Below is a list of Hive-related programming issues worked on by BlockTrades team during last week or so:
Hived work (blockchain node software)
Further optimization of sql_serializer plugin
The sql_serializer plugin is responsible for reading blockchain data and pushing that data to a HAF server’s Postgres database. As a practical matter, this means the speed of this plugin sets an upper limit on how fast a HAF app can operate (especially during a replay of a hived node), so it is important that this process is as fast as possible.
After our latest optimizations (and bug fixes), we’ve brought the time required to do a full replay with the sql_serializer plugin down to 5.5 hours (previously about 7 hours, so about 17% speedup). Note that both the old and the new benchmarks were performed on one of our fastest systems (a Ryzen 9 5950X with 4 NVME drives in a raid0 configuration).
The latest changes for the sql_serializer are now merged into the develop branch.
Cleanup display of results for several hive CLI wallet commands
The hive CLI wallet is a command-line interface for creating hive transactions. It is mostly used by Hive apps, exchanges, and Hive “power users”.
The most recent improvements include minor fixes to the display of wallet command results, such as case consistency, indentation for tables, headers and other misc. display fixes for
get_order_book, etc. There were also various improvements and fixes to CLI wallet internal docs.
We eliminated some false errors generated by GCC 9.3.0 linter and fixed a Cmake-related issue (compilation of the sql_serializer plugin requires Postgres dev libraries as a dependency):
Hivemind (2nd layer applications + social media middleware)
The most recent hivemind work was focused on optimization of the hivemind indexer (the process that builds social data from the raw blockchain data).
Reduced peak database disk usage (20% reduction in peak storage requirement)
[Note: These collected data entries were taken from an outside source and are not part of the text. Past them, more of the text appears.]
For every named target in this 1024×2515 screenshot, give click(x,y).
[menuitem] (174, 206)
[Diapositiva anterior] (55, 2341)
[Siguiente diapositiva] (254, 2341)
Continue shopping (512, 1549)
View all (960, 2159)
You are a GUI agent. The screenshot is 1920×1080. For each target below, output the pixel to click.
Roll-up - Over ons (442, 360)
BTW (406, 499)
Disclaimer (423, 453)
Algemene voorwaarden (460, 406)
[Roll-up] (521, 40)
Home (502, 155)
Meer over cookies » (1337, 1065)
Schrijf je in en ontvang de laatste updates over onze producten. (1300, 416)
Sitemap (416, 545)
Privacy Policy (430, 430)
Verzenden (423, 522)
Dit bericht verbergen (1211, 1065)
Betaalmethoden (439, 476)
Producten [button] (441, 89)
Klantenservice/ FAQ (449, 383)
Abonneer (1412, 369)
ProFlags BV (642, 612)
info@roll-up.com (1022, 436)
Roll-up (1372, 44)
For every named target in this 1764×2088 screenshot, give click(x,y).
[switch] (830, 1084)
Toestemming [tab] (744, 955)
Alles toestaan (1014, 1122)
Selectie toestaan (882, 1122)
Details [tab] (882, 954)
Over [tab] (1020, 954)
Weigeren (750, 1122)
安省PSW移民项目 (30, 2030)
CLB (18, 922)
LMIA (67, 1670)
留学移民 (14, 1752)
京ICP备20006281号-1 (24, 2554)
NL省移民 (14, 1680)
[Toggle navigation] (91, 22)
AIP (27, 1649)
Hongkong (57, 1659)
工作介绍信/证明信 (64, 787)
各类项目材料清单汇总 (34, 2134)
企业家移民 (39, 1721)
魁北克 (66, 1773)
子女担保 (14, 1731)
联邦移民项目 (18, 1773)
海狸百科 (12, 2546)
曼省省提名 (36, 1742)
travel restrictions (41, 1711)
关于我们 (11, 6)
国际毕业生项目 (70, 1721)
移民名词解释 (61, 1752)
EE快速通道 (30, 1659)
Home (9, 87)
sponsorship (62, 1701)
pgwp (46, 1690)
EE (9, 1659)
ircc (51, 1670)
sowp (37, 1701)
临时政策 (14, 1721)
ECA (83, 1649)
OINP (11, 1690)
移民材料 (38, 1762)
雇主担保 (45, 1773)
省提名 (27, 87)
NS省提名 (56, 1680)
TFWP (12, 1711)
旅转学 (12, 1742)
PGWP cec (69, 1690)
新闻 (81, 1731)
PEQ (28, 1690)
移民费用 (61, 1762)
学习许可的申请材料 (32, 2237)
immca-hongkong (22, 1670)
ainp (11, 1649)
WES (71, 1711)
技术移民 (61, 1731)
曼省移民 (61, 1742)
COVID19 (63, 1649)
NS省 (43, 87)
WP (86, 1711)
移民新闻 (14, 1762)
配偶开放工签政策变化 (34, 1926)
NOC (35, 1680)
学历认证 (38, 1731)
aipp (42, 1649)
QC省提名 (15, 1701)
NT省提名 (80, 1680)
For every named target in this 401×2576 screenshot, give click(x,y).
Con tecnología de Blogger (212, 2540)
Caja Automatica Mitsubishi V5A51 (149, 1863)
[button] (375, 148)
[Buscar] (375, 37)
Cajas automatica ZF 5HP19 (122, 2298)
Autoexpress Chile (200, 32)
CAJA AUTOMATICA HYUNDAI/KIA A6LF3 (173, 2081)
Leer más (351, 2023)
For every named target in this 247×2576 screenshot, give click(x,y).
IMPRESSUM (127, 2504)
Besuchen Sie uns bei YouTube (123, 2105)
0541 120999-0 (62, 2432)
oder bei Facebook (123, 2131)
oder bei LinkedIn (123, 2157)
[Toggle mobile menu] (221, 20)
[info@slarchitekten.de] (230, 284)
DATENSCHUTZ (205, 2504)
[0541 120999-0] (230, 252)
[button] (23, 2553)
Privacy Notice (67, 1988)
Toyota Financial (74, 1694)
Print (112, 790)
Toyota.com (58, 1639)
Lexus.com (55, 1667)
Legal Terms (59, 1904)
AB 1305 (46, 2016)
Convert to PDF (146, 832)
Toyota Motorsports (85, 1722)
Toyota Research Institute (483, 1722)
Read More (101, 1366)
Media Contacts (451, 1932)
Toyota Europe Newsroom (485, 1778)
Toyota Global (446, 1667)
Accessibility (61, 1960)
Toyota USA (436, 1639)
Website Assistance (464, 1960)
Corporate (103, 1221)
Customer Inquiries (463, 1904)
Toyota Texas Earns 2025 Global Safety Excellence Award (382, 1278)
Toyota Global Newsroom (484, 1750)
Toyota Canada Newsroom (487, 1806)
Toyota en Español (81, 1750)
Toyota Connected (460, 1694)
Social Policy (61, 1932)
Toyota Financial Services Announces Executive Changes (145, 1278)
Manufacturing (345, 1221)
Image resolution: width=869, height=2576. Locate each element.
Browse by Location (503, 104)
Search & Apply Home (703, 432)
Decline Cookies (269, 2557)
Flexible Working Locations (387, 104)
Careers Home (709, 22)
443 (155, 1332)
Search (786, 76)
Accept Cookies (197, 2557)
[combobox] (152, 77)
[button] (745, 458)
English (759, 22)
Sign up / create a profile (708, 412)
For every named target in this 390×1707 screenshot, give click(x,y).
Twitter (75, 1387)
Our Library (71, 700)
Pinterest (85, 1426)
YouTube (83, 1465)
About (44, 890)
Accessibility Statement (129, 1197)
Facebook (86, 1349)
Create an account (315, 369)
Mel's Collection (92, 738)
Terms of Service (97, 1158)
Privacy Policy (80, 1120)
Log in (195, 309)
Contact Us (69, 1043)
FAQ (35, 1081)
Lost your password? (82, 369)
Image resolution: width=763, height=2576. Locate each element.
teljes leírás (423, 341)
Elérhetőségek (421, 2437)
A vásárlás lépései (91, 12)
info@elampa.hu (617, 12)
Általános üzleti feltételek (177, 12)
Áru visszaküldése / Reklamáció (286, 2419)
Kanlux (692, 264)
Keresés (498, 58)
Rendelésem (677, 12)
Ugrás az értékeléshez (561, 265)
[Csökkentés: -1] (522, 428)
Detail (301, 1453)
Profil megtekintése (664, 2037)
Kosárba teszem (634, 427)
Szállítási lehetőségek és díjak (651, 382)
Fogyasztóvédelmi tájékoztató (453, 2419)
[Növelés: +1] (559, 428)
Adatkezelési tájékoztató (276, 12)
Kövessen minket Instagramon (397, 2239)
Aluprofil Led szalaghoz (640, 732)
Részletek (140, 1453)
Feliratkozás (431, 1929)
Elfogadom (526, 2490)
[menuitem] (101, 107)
We noticed that postgres database size temporarily grew to around 700GB during the massive sync phase (this is when a hivemind server is first being initialized with old blockchain data). We determined that this temporary increase occurred during record cleanup resulting from the reputation calculation process, and by changing from using DELETE calls to
DROP TABLE and
TRUNCATE calls we were able to eliminate this temporary peak usage requirement, resulting in a 20% reduction in peak storage requirements (approximate 141GB less storage used at current headblock). We’re also hoping this will lead to further speedup in the post-massive sync initialization of table indexes, but we haven’t had a chance to benchmark that yet. https://gitlab.syncad.com/hive/hivemind/-/merge_requests/509
Elimination of post’s
active property speeded up hivemind sync by 20%
We discovered that none of the Hive apps used the
active field for posts (this field indicated that a post was still actively competing for rewards from the reward pool) so we removed the field from the database schema and eliminated it from API responses. This turned out to be surprisingly beneficial to hivemind’s full sync time, at least according to our latest benchmarks: we completed a full sync in 10.5 hours, approximately 20% faster than our previous time on the same system. https://gitlab.syncad.com/hive/hivemind/-/merge_requests/511
Completed optimization of update_post_rshares for Postgres 12
We’re planning to move to Ubuntu 20 (from Ubuntu 18) as the recommended Hive development platform soon, and this also entails a move to Postgres 12 (from Postgres 10) because that’s the default version of Postgres that ships with Ubuntu 20. So we’re working thru performance regressions associated with differences in the way Postgres 12 query planner works. Most recently we changed the query for
update_post_rshares to fix a performance killer and changed when we executed some vacuum analyze calls:
Condenser (open-source codebase for hive.blog, etc)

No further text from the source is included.